■ INSTRUÇÕES DA TAREFA:
Troque "estudo" por "relatório" no trecho do texto sobre segredo comercial que começa em "Este esforço aparentemente" e vai até "publicado em 2019.". Escreva esse trecho novamente com a troca.

■ SEÇÃO DE TEXTO:

□ □ □ □

Este esforço aparentemente coordenado em ambas as margens do Atlântico para melhorar a aplicação do segredo comercial foi objeto de um estudo conduzido pela Câmara de Comércio Internacional publicado em 2019.
A recente reforma e a modernização da legislação referente ao segredo comercial não se limitaram à UE e aos Estados Unidos. Em 2018 e novamente em 2019, a China fez modificações significativas em sua Lei de Concorrência Desleal para ampliar a definição de segredo comercial suscetível de ser protegido e aumentar as sanções por roubo, incluindo a disponibilidade de indenização punitiva. A China aperfeiçoou ainda mais sua legislação para remediar a dificuldade do detentor de segredo comercial em fornecer provas suficientes por meio da declaração de uma demonstração “preliminar” de apropriação indevida, que é suficiente para desencadear a exigência de que a parte requerida prove ter desenvolvido a informação de forma independente.
Segredos comerciais e PMEs
Para as PMEs, o que significa toda esta atividade legislativa destinada a fortalecer a legislação relativa ao segredo comercial? Há duas consequências básicas. Em primeiro lugar, a questão da proteção da vantagem competitiva pelo segredo tem recebido uma atenção inédita. Consequentemente, há mais recursos disponíveis para ajudar as PMEs a gerir este aspecto da propriedade intelectual, não raro negligenciado. Em segundo lugar, empresas dos mais variados ramos e em todos os países são incitadas a tirar proveito desta abordagem simples não só para proteger seus próprios dados, mas também para evitar serem expostas de maneira involuntária aos segredos comerciais de outras empresas.

□ □ □ □

■ SEÇÃO DE DADOS:

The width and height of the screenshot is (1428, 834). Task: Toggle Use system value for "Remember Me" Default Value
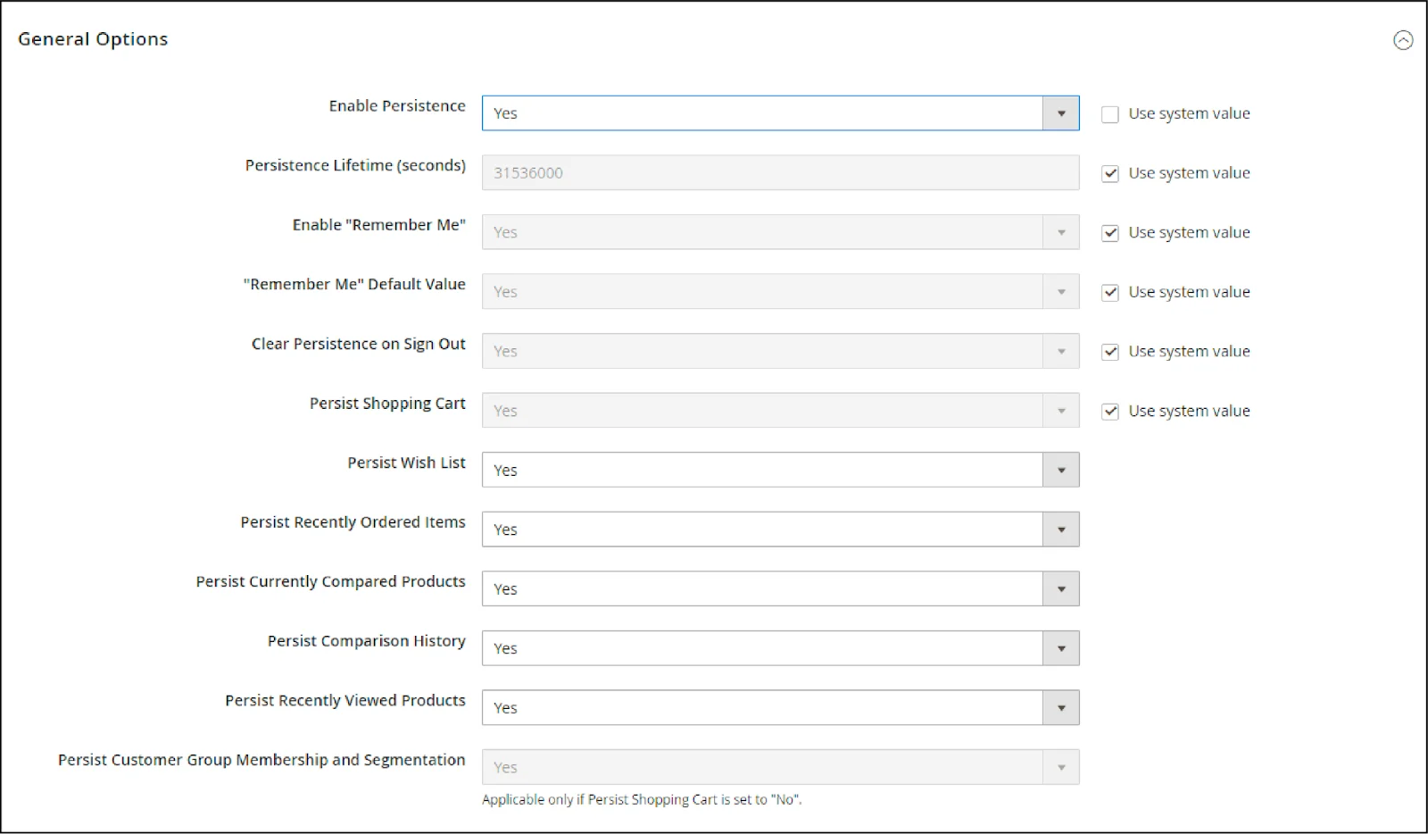tap(1110, 293)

□ □ □ □

■ RESULTADO:
Este esforço aparentemente coordenado em ambas as margens do Atlântico para melhorar a aplicação do segredo comercial foi objeto de um relatório conduzido pela Câmara de Comércio Internacional publicado em 2019.